Pelas 21:30 estava tudo pronto na Av. Dr. Augusto Brito para o início do desfile. Estava à espera de muitos grupos, mas aquilo que encontrei superou todas as expectativas. Contei 32 grupos, não sei se havia mais.
Dei-me ao cuidado de ler o regulamento do desfile, por isso nem tudo foi surpresa. No entanto, há algumas constatações que merecem realce: é muito interessante verificar que os grupos eram constituídos por pessoas com grande amplitude de idades. À frente, segurando a placa identificativa, iam quase sempre crianças (e por isso mereceram a minha atenção fotográfica), mas havia muitos jovens e idosos. Pude até verificar que os idosos eram acarinhados nos grupos, talvez por serem eles que têm mais forte a tradição. Cantavam com grande entusiasmo.
A segunda surpresa foram os instrumentos. Estou muito mais habituado a festas e arraiais onde predomina a gaita de foles. Por isso, ver e ouvir tanta concertina foi um momento único. A sonoridade deste instrumento é, só por si, uma festa. Já os trajes não diferem muitos dos que podemos encontrar noutras pontos de Trás-os-Montes e Alto Douro.
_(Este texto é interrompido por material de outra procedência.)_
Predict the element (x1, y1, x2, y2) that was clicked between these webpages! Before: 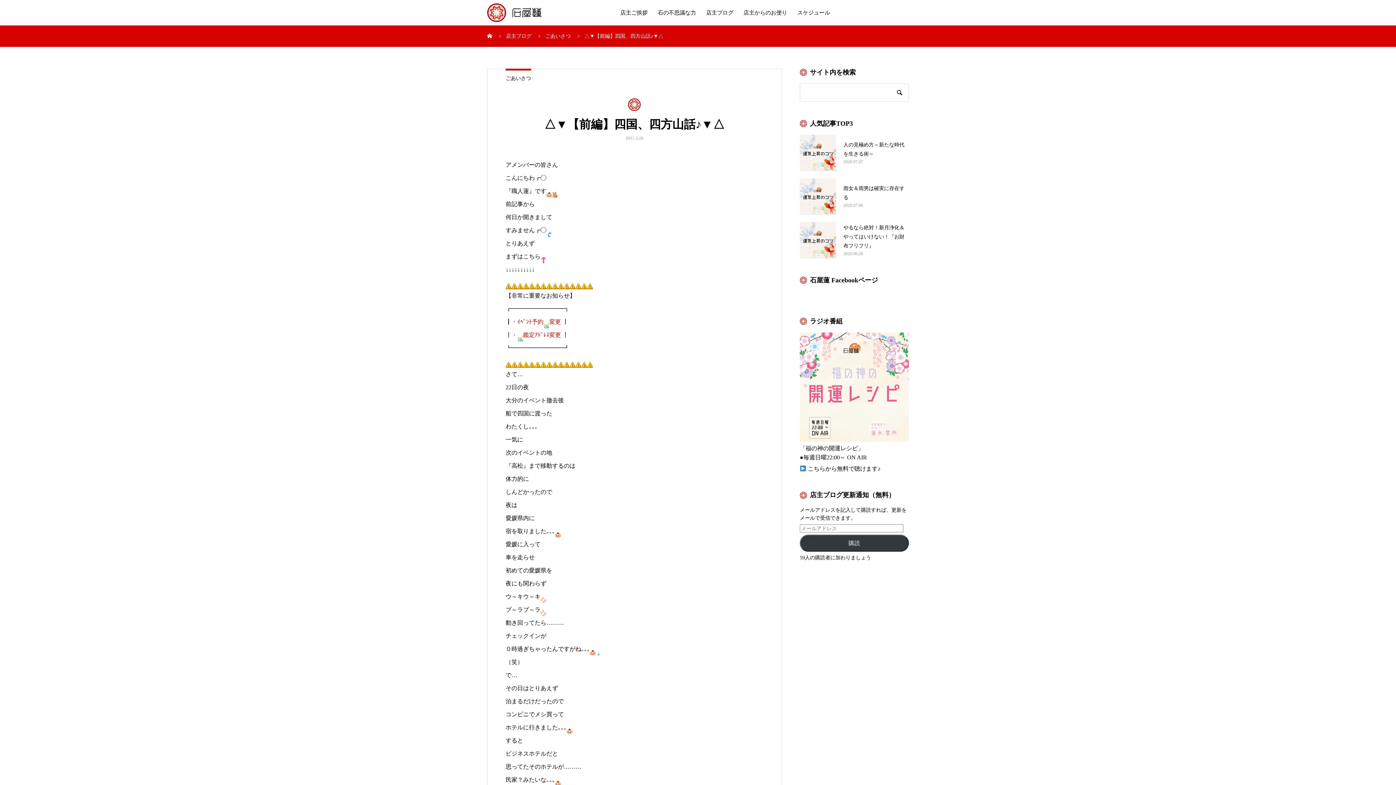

Assisti à passagem dos diferentes grupos, um a um. Foi muita informação em simultâneo para "processar", mas ainda fiquei com algumas quadras:
Somos Romeiros
E gostamos de Cantar
Do Vilarinho
Nós viemos festejar.
Nós somos do Vilarinho
Viemos p'ra Romaria
Para as festas de Mondim
trazemos muita alegria.
Nossa Senhora da Graça
Vinde a baixo dai-me a mão
Que sou Romeirinha nova
Abafo do coração.
Desloquei-me depois para o Largo do Conde de Vila Real, onde assisti à chegada da maioria dos grupos. A alegria era a mesma, talvez até maior, fruto do entusiasmo e dos muitos líquidos "energéticos" bebidos pelo caminho. O Sr. Presidente da Câmara, juntamente com outras personalidades, cumprimentavam, um, a um, os diferentes grupos.
Todo o Largo, bem como a Praça 9 de Abril e Avenida dos Bombeiros tinham marcações e fardos de palha para as toalhas e merenda. Os grupos eram extensos, a merenda muita e foram espalhadas toalhas pelo chão e na relva do jardim onde foram postos surpreendentes manjares, uns mais antigos, outras nem tanto. Havia bivalves e pizzas, mas eram exceções, quase todos os grupos apresentavam; bacalhau frito com ovos, pataniscas, cebolas com vinagre, pepinos com sal, sardinhas ou peixinhos do rio, bolinhos de bacalhau, presunto, enchidos variados, azeitonas, bolos, bolas de carne, migas de pão, tremoços, etc. etc.
Tive oportunidade de provar alguns petiscos, aqueles que mais me chamavam à atenção, principalmente por me serem pouco familiares. Estava tudo muito saboroso.
Durante horas as pessoas comeram, beberam, tocaram, cantaram e dançaram. Os grupos estavam muito próximos e era uma festa de festas, com cantares típicos, concertinas, bombos e pandeiretas e pessoas a dançarem, algumas descalças,
Depois da uma da manhã foi a aparelhagem sonora que animou a malta e tive nova surpresa: novos e velhos a dançarem em comum, música pimba e outra nem tanto (Fasto, por exemplo). Curiosamente todos dançavam com muita alegria. Há muito que não via um arraial assim!
Perto das três da manhã abandonei o recinto. A música continuou a tocar e a animação durou até ao nascer do dia (talvez por isso, foram poucos os que compareceram na Senhora da Graça, para a festa religiosa).
Pela manhã do dia 25 seria de esperar que houvesse muito lixo pelo chão, mas quando fiz um passeio pela vila já tudo tinha sido limpo e nas flores do jardim cintilavam pérolas de água usada na rega.